Quant à la procédure, elle est un peu assouplie : l’article R 441-10 du CSS prévoit que la CPAM a un délai de trois mois (reconductible une fois) pour statuer sur le caractère professionnel d’une maladie. Jusqu’ici, ce délai courrait à compter de la réception par l’organisme de la déclaration de maladie professionnelle et du certificat médical initial.

Or, en pratique, certains tableaux de MP exigent des examens complémentaires (ex : IRM), qui pouvaient tarder à parvenir à la Caisse (on connaît les délais pour passer un scanner de contrôle dans certaines régions), ce qui conduisait la CPAM à devoir rejeter la demande à titre conservatoire pour éviter une prise en charge implicite.

Désormais, le délai de trois mois court à compter de la réception par la CPAM d’un « dossier complet comprenant la déclaration de MP intégrant le certificat médical initial et le résultat des examens médicaux complémentaires le cas échéant prescrits par les tableaux de MP ».

On doit donc désormais s’attendre à des délais très longs d’instruction pour les dossiers complexes.

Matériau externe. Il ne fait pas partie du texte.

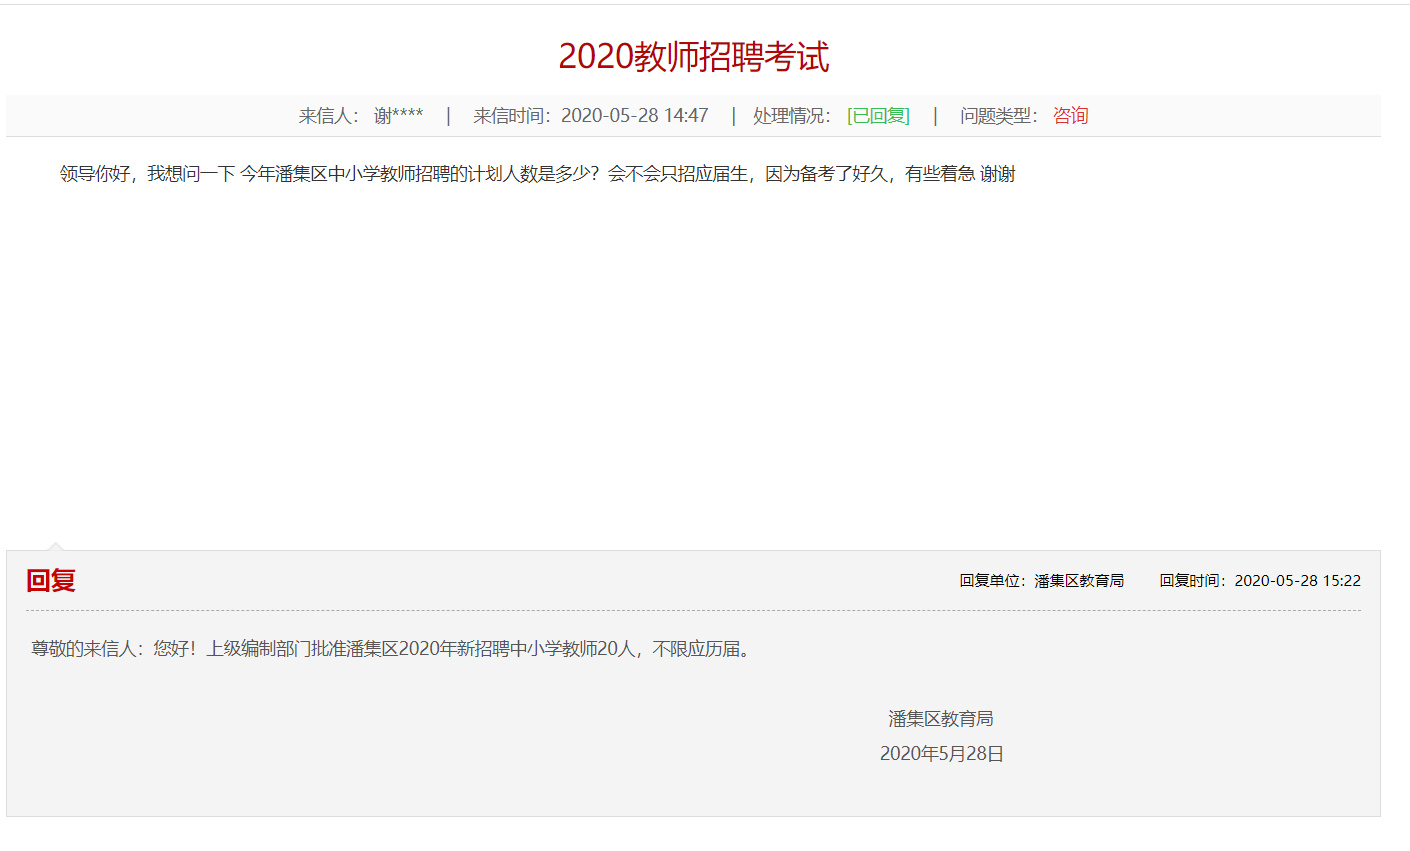Image resolution: width=1410 pixels, height=851 pixels.
Task: Click the 回复单位 label in reply header
Action: coord(995,581)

En matière de psychopathologies, il n’existe certes pas de tableau mais on doit penser que le CRRMP examinera les résultats de tests spécifiques (échelle de dépression MADRS, échelle d’anxiété COVI, Evaluation Globale du Fonctionnement) collectés par le médecin-conseil, qui pourraient bien être considérés comme des « examens complémentaires ».

Précisons encore que le CRRMP devra pouvoir asseoir son analyse du « lien direct et essentiel » par l’examen de rapports des agents enquêteurs de la CPAM et du médecin du travail dont la qualité devra être irréprochable.

A cet égard, l’article D 461-30 prévoyait déjà que le CRRMP puisse procéder à l’audition de l’employeur. Dans ce domaine des affections psychiques, l’employeur doit d’autant plus avoir voix au chapitre au regard d’un contexte potentiellement litigieux. Si la matérialité des faits invoqués par le salarié et le lien entre les troubles psychiques et le travail sont contestables, l’employeur aura tout intérêt à solliciter cette audition. En outre, l’article D 461-29 dernier alinéa prévoit que la victime, ses ayants droits et l’employeur peuvent adresser au CRRMP des observations qui sont annexées au dossier.

Compte-tenu des incidences multiples que peut avoir la reconnaissance d’une pathologie psychique au titre de la législation professionnelle, il paraît nécessaire que l’employeur se fasse conseiller et accompagner dans les phases de l’instruction du dossier par un avocat.